A questo proposito, sull’ultimo numero di Mondoperaio, merita senz’altro una segnalazione il provocatorio articolo di Ugo Intini, intitolato non per niente “Bombacci, chi era costui?”. Analisi piuttosto liquidatoria su Togliatti e sul Pci, secondo cui fascisti e comunisti sarebbero due scissioni sostanzialmente analoghe del Partito socialista, entrambe fondate sul rifiuto del riformismo e sull’esaltazione della violenza, che si sono potute fraternamente riabbracciare ai tempi del patto Ribbentrop-Molotov e che solo le successive vicende della guerra hanno separato (riassumo e manipolo un po’, togliattianamente, per esigenze di spazio, rinviando alla rivista, che contiene molti altri interessanti contributi).
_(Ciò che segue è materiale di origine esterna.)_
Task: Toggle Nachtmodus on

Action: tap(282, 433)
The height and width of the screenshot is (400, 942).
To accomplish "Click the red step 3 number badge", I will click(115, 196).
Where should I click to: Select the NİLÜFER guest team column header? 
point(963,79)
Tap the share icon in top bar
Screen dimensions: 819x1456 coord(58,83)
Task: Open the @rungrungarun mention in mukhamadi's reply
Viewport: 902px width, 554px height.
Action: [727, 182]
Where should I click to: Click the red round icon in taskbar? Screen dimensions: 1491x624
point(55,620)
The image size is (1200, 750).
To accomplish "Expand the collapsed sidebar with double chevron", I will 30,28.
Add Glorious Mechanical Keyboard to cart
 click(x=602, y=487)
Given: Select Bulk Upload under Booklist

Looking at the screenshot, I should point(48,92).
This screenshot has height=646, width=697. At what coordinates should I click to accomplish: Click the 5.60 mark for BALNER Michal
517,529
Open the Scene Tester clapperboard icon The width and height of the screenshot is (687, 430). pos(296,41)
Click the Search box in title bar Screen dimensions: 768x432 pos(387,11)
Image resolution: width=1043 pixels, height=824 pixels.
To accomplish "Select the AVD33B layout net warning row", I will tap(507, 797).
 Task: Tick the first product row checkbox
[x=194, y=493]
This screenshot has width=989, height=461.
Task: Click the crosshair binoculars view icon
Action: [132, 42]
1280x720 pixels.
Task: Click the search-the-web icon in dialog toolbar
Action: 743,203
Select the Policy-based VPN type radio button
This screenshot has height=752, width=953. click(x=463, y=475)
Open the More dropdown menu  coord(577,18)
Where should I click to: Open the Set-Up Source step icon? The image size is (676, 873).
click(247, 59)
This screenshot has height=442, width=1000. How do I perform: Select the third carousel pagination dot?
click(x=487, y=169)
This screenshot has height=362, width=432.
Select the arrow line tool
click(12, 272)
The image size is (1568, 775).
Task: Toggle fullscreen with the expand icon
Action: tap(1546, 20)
Ma anche chi come me non condivida un simile punto di partenza dovrebbe riconoscere un grano di verità nella sua ricostruzione della genealogia del bombaccismo italiano, in particolare nei tanti intellettuali transitati agevolmente – e non solo per opportunismo, ma appunto in forza di quella contiguità – dal fascismo negli anni del regime al comunismo nel Dopoguerra.

 

E anche, anzi soprattutto, nel seguito della storia, con il chiudersi della parabola dal dipietrismo al grillismo (e ritorno, vista l’ultima resurrezione parlamentare dell’Italia dei valori, come simbolo dei fuoriusciti del Movimento 5 stelle). Forse, paradossalmente, il principale difetto di tanti libri sul Pci è che si fermano troppo presto. E non spiegano dunque come, partendo dai Quaderni di Gramsci, si possa arrivare al blog di Grillo.